MacDailyNews Take: Yeah, um… iCal’ed for future use.

Mitra writes, “Enter a collaborative era that is low on the ego side, strong on business acumen, and steady in its execution. The market likes Tim Cook. So do I.”

Read more in the full article here.


  1. I’ll bet by this time next year, we’ll have seen new hardware along with all the other new products we’ve seen this year.

    New products are not just hardware, although I would count the Mac Pro as new. In addition, we’ve been surprised by Swift and the Apple-IBM partnership, both of which I believe will have an impact that not many have appreciated so far.

    Yosemite is a major revision and I believe it gives clues about Apple’s roadmap for the future. It will include more hardware, more new software, more new business agreements, and tighter integration of all of the above.

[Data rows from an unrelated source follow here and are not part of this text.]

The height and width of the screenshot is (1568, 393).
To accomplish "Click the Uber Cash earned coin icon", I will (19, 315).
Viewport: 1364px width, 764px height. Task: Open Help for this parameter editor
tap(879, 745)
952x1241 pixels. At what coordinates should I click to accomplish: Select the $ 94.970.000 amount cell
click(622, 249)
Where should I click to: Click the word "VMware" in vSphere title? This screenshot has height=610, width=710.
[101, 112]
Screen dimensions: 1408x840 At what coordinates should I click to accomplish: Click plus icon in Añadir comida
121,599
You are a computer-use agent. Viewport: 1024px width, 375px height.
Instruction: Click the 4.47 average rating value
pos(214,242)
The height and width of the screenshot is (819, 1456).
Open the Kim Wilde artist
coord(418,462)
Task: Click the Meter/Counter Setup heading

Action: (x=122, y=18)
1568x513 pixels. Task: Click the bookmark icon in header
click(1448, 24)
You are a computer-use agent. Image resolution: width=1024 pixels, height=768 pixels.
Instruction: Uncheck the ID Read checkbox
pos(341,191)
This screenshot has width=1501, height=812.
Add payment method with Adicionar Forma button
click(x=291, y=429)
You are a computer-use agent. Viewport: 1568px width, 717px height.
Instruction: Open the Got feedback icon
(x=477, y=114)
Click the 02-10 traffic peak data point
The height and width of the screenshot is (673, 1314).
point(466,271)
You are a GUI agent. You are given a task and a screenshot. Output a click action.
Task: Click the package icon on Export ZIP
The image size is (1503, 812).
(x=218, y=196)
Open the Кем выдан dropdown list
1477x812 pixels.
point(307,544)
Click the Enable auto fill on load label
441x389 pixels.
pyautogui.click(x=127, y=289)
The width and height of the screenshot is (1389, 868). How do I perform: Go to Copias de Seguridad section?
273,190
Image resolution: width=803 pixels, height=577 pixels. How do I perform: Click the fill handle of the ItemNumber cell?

    Samsung can’t match this. Android is going to be irrelevant because the OS is only a part of where Apple is heading.

    Five years from now, everything will be different, in ways we haven’t imagined. iCal that!

    1. Android won’t become irrelevant because there are hundreds of millions of consumers who can only afford low-cost mobile devices. It’s perfect for those struggling multitudes even if it’s a far from perfect platform. Apple will own the high-end and Android will own the low-end of mobile. There are far more poor people in this world so Android will maintain highest market share for quite a while. I don’t see any other OS on the horizon to change that. Samsung may not pursue Tizen OS at all after handing over KNOX to Google.

  2. Journalists and analysts write articles about saying Apple is not doing breakthrough new products, but that ignores what happens in an industry as it matures, which personal computing is now doing.

    Once you get small & mid size iPhones, iPads, laptops and desktops, the core hardware can only be tweaked as with MacPros as users still need screen size that is usable.

    The mini and micro size devices are the only ones left for Apple to pursue and there is a question if a large % of users will adopt these small accessory devices.

    We simply don’t know what consumers will buy, but we can guess they aren’t going to pay $300 for a micro-size earpiece type device.

    Hence, broadening the “connectivity” of the device range into IBM’s network is a solid business strategy for Apple to enhance sales.

  3. The market likes Tim Cook? Dang, now that’s one good reason to fire Tim Cook.

    Swift, 64 bit iPhone, the IBM partnership, Mac Pro (such a sweet machine) are a few of the many reasons to keep him.

    He’ll stay for a while now, and do well, very very well.

    Oh that all time high on the stock is so very close.

      1. Yehhh. Wot grizzmick said. We’ve all seen it, multiple times. Nothing is going to be 100% reliable for 100% of millions of people. Figure it out. Use POP. Get off Gmail. Go buy a Windblows computer. Something!!!